◆ Challenge 1
Recast the entries as a JSON list of strings, one string per line and no strings for blank lines, taking only the lines from the one that contains "Open the 生物2 lesson link" through the end of the entries, both ends included, and leaving the pictures out.

◆ Given passage

Prokofiev: Piano Concerto No. 3;
Bartók: Piano Concerto No. 2. Lang Lang, piano; Berliner
Philharmoniker conducted by Sir Simon Rattle. Sony. $15.99.
Stravinsky: Violin Concerto;
Prokofiev: Violin Concerto No. 2. Patricia Kopatchinskaja, violin; London
Philharmonic Orchestra conducted by Vladimir Jurowski. Naïve. $16.99.
Bach: Violin Concertos in A minor
and E; Concerto for Violin and Oboe in C minor; Sonatas Nos. 3 and 4 for
Harpsichord and Violin. Janine Jansen, violin; Ramón Ortega Quero, oboe; Jan Jansen, harpsichord. Decca. $15.99.
Grieg: Complete Symphonic Works,
Volume III—Concert Overture “In Autumn”; Lyric Suite; Klokkeklang; Old
Norwegian Melody with Variations; Three Orchestral Pieces from “Sigurd Jorsalfar.”
WDR Sinfonieorchester Köln
conducted by Eivind Aadland. Audite. $19.99 (SACD).
Schumann: Complete Symphonic
Works, Volume I—Symphony No. 1; Overture, Scherzo and Finale; Symphony in D
minor (original version, 1841). WDR Sinfonieorchester Köln conducted by Heinz Holliger.
Audite. $18.99.

◆ Records supplied
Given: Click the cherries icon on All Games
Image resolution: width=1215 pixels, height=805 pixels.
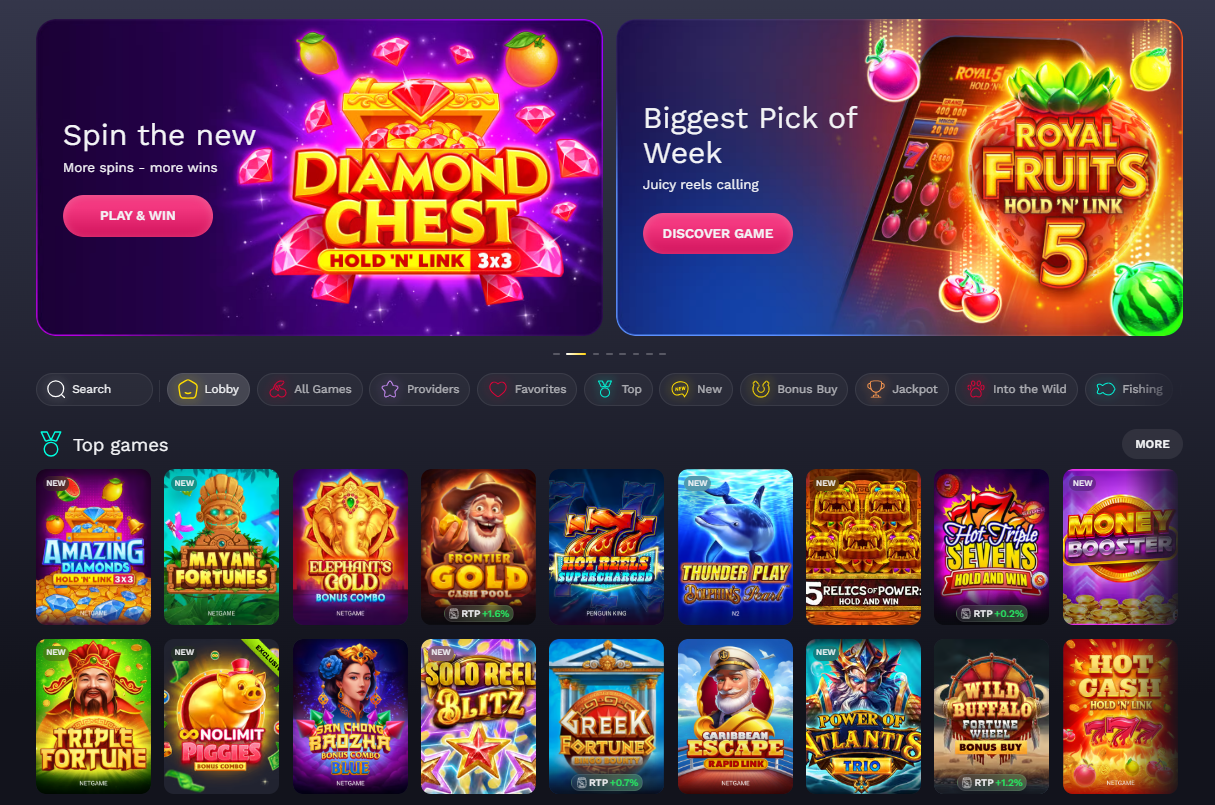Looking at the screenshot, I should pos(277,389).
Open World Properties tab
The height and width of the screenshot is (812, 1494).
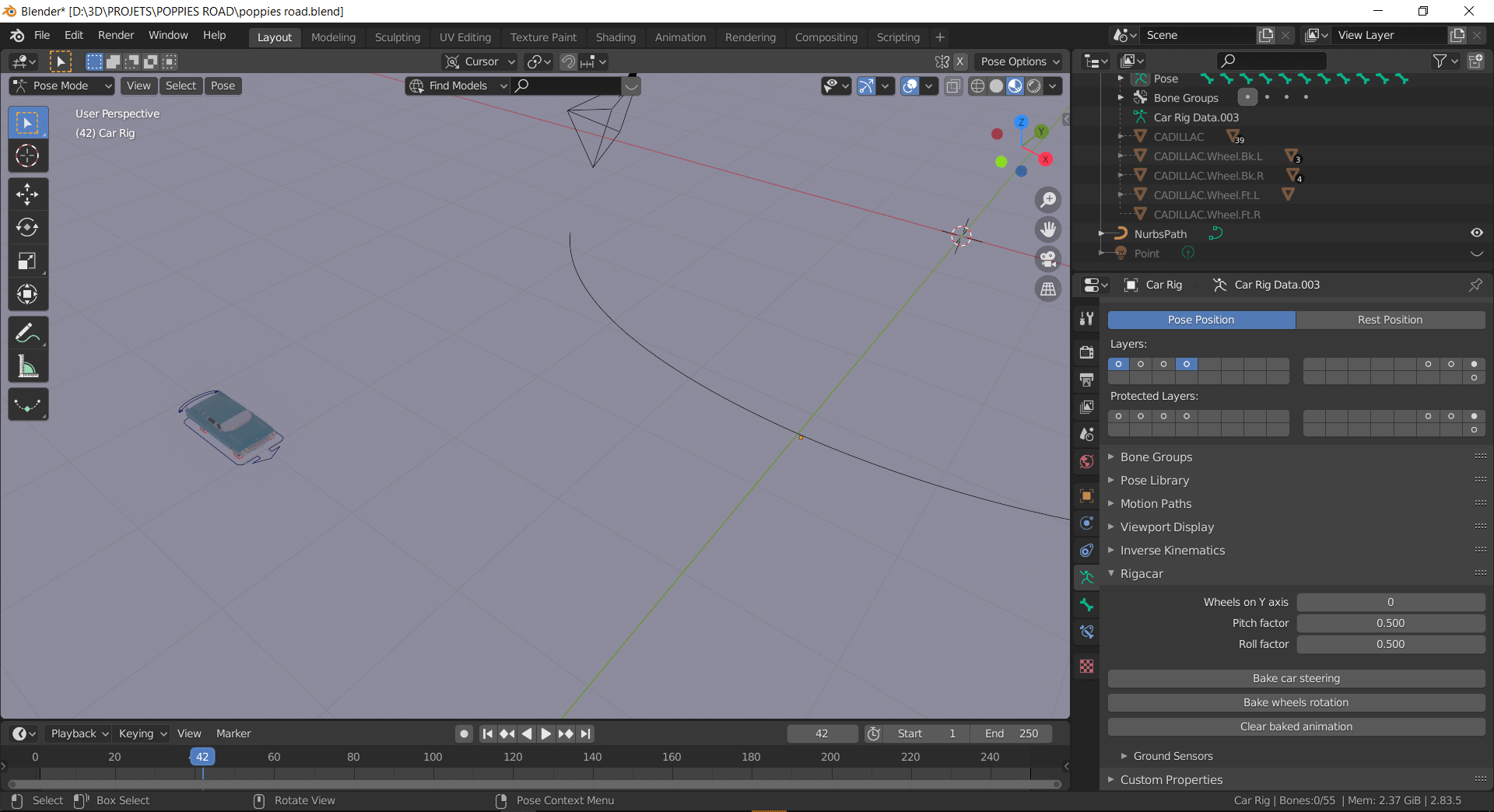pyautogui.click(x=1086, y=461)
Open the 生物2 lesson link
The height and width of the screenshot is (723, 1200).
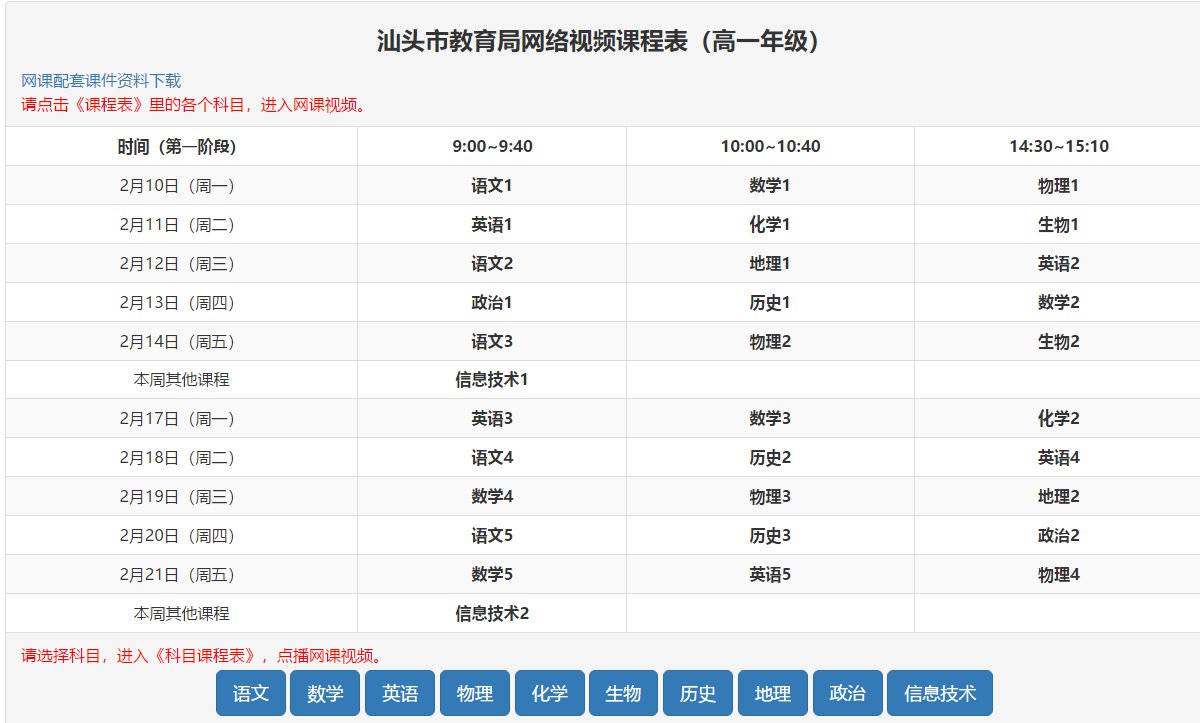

◆ Challenge 2
Check each statement against the recording list and answer yes or no, quoting the words that decide it. (a) The Lang Lang recording of Prokofiev and Bartók is on the Sony label. (b) Eivind Aadland conducts the Schumann Complete Symphonic Works, Volume I. (c) Patricia Kopatchinskaja is accompanied by the London Philharmonic Orchestra.

◆ Exercise result 1
[
  "Open the 生物2 lesson link",
  "The height and width of the screenshot is (723, 1200)."
]

◆ Exercise result 2
(a) Yes: "Berliner Philharmoniker conducted by Sir Simon Rattle. Sony."
(b) No: "WDR Sinfonieorchester Köln conducted by Heinz Holliger."
(c) Yes: "Patricia Kopatchinskaja, violin; London Philharmonic Orchestra conducted by Vladimir Jurowski."